(158b) Systematic Synthesis of Wastewater Treatment Networks Using the P-Graph Approach

Wastewater treatment is an area of utmost importance to address the challenge of decreasing freshwater resources. Traditionally, wastewater treatment consists of three or four sequential stages: preliminary, primary, secondary and tertiary [1]. Preliminary treatment is intended to facilitate the removal of contaminants in the following stages. Primary treatment mainly involves the withdrawal of settleable solids. The secondary treatment is capable of removing pollutants such as chemicals and metals. In some cases, a tertiary treatment might be used for further purification if the required purity limits are not achieved during the first three stages. To create this systematic approach for designing wastewater treatment networks [2], we rely on the principles of mathematical modeling to generate an exhaustive enumeration of all the possible technologies and their connections during the early stages of design. This enables the generation of a maximal structure which consists of all possible treatment technologies, and stream connections. Some of these structures would be non-intuitive and could include recycling, reprocessing, and multiple technologies in parallel or series to remove the same contaminant, which would not have been obtained via typical design heuristics [3]. Thus, the sequence of treatment technologies predicted using this maximal structure would be based on holistic consideration and would not lead to suboptimal solutions.

Representative case study of a wastewater stream containing settleable solids and chemicals is considered as the motivating example where the minimum purity requirements for water reuse have been specified. Primary and secondary stages were studied considering three types of technologies for the former, and four types of technologies for the latter. In primary treatment, the technologies are based on the particle size: sedimentation, filtration, and microfiltration; whereas, in secondary treatment, the technologies are based on the ability to remove chemicals, such as adsorption, disinfection, and rotating biological contactors, and a tertiary treatment method of advanced oxidation process is used if the desired purity limits are not achieved in prior treatment stages. The contaminant removal efficiencies and costs associated with the operation of these technologies were obtained through information collected from design literature. The primary and secondary treatment stages were studied by means of the P-graph approach, which has been extensively deployed to evaluate problems of combinatorial nature, such as supply chains, evacuation routes design, and process network synthesis (PNS) [4]–[6]. This advantage is that not only the best structure in terms of cost is obtained, but also a ranked list of all feasible near-optimal solutions is created. This information can be relevant when considering additional performance criteria, such as controllability, operability, flexibility, sustainability, etc.

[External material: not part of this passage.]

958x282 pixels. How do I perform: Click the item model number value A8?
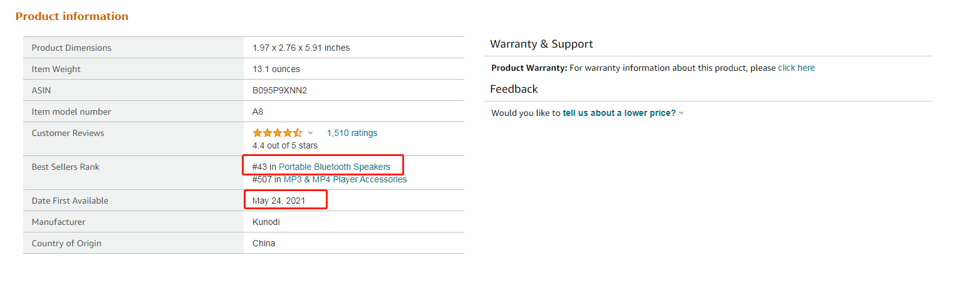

For the primary stage, an initial structure was obtained by joining the input and output materials with the technologies. The water-rich streams leaving the primary stage can be considered as potential input for the next stage. The secondary structure is constructed for each of the water-rich streams leaving the primary stage by joining the plausible materials and technologies of the secondary stage. The resultant overall network consisting of the initial and secondary structure is used as the input for the P-graph algorithm, which determines the most cost-effective treatment process for a certain set of parameters. Subsequently, a parametric study is carried out for a range of feed water compositions, with the objective of generating cost-effective process structures that are also capable of satisfying the treatment requirements under different inlet water conditions. Therefore, this work aims at providing guidelines for the design of efficient wastewater treatment networks depending on the inlet water composition and treated water requirements.

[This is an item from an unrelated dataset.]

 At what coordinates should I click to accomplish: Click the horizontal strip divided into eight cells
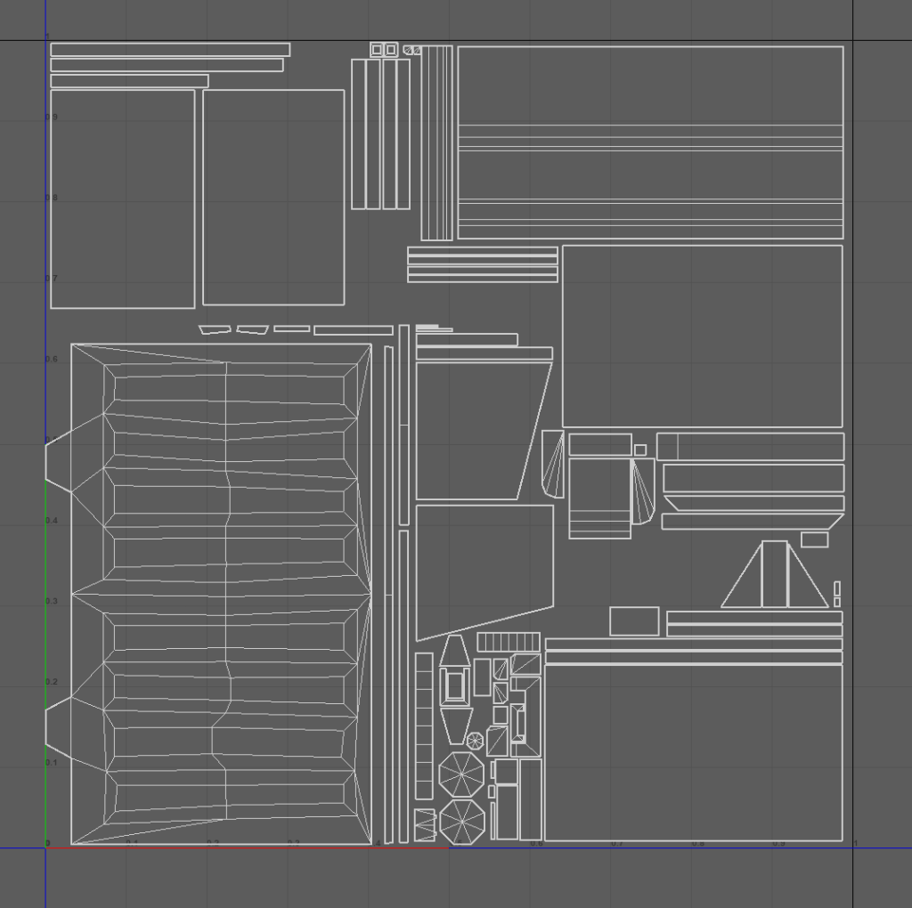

Keywords: Wastewater treatment, process network synthesis, exhaustive enumeration, P-graph

References:

[1] M. & E. Inc, G. Tchobanoglous, F. L. Burton, and H. D. Stensel, Wastewater Engineering: Treatment and Reuse, 4th edition. Boston: McGraw Hill Higher Education, 2002.

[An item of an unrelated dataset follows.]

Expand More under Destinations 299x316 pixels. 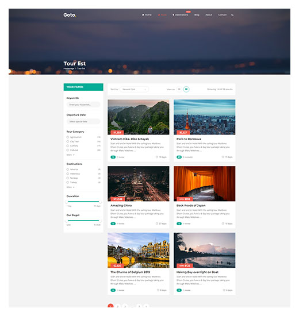tap(70, 187)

[2] K. M. Yenkie, “Integrating the three E’s in wastewater treatment: efficient design, economic viability, and environmental sustainability,” Current Opinion in Chemical Engineering, vol. 26, pp. 131–138, Dec. 2019.

[3] K. M. Yenkie, S. Burnham, J. Dailey, H. Cabezas, and F. Friedler, “Generating Efficient Wastewater Treatment Networks: an integrated approach comprising of contaminant properties, technology suitability, plant design, and process optimization - ScienceDirect,” in 29th European Symposium on Computer Aided Process Engineering, Eindhoven, Netherlands, 2019, vol. 46, pp. 1603–1608.

[4] I. Heckl, F. Friedler, and L. T. Fan, “Solution of separation-network synthesis problems by the P-graph methodology,” Computers & Chemical Engineering, vol. 34, no. 5, pp. 700–706, May 2010.

[5] H. Cabezas, A. Argoti, F. Friedler, P. Mizsey, and J. Pimentel, “Design and engineering of sustainable process systems and supply chains by the P-graph framework,” Environ. Prog. Sustainable Energy, vol. 37, no. 2, pp. 624–636, Mar. 2018.

[6] L. Vance, H. Cabezas, I. Heckl, B. Bertok, and F. Friedler, “Synthesis of Sustainable Energy Supply Chain by the P-graph Framework,” Ind. Eng. Chem. Res., vol. 52, no. 1, pp. 266–274, Jan. 2013.